The problem with thought lies in the preconceptions necessary to think and speak. This sets up a wall of ‘understandings’ that hinders us from considering anything outside that wall. Understanding requires relying on preconceptions, words and names, instilled into our awareness as infants.
Seeing the World through a Blue Filter
Words and names act as filters. Just imagine if, in infancy, your parents attached a permanent blue colored filter to your eyes. The world you would see throughout your life would have a blue tint. Because you would never experience the world without the blue filter, you would not know the range of other colors out there nor even a color called blue. In other words, you can only know you are seeing a color if you experience it contrasted with another color. In short, contrast = information = contrast = information…
You would ‘understand’ the world was blue, even while unaware of the word blue or that you were seeing through a blue filter. Only your parents would know everything you saw was tinted blue. In this same way, the framework of language is a real impediment to seeing the world as it actually is. We see it through our language filter, and this easily chokes off a sense of anything beyond that filter.
Alcohol and drugs can jar that filter a bit, especially the hallucinogenic ones, which may be why we use them. Nevertheless, these just substitute one filter for another — the ‘drug’ filter. On the plus side, such drugs can jar our preconception’s filter and open up other angles of awareness. On the down side, it can unhinge any mind very dependent on the ‘normal’ filter. It is no wonder that drugs tend to pose a threat to the cornerstones of civilization’s norms.

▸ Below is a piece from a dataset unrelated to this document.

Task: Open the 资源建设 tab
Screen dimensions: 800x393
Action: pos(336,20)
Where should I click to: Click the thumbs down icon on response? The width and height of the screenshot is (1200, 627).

The Taoist worldview simply attempts to weaken the normal filter – words and names. Some example include:
And of course, The name that can be named is not the constant name #1.
Then the Tao Te Ching doubles down on all this with, To know yet to think that one does not know is best #71.
I can understand why civilization would not jump on a Taoist bandwagon. Populations need everyone to be on the same cultural page. That means a culture’s people need to share a belief in the validity of their myths, traditions, music, art, food, clothes, etc. Indeed, I can’t think of any exception — the more conformity the better. What ties all these matters together is the common ground of language — words and names. Civilization needs is citizens marching to beat of the same drum — a high entropy state (1) of minimum information and maximum uniformity. That just doesn’t sit well with a free spirit, does it? Yet, on the other hand, it increases the sense of an egalitarian tribal unity.
(1) Entropy (The third law of thermodynamics) is a useful and perhaps odd way of understanding this situation. Contrast between individual bits is what makes information. Such a state of distinctness or individuality is a low entropy state. There is a universal ‘pull’ on lower entropy states to increase in entropy, become more homogeneous, uniform. As entropy increases, the situation becomes more stable.
A native language is a way of increasing entropy and thus stability. Other ways a culture’s people increase entropy is by eating the same foods, wearing the same clothing styles, and of course, practicing the same religion! All these increase cultural uniformity and stability.
Hard science can offer deeper insights into life. For example, ponder how entropy provides a fundamental way of explaining the vigor behind revolutionary movements and free spirited rebellious teenagers. After that, consider what Using Yin and Yang to Pop Preconceptions does as far as entropy is concerned; do correlations increase it, or decrease it?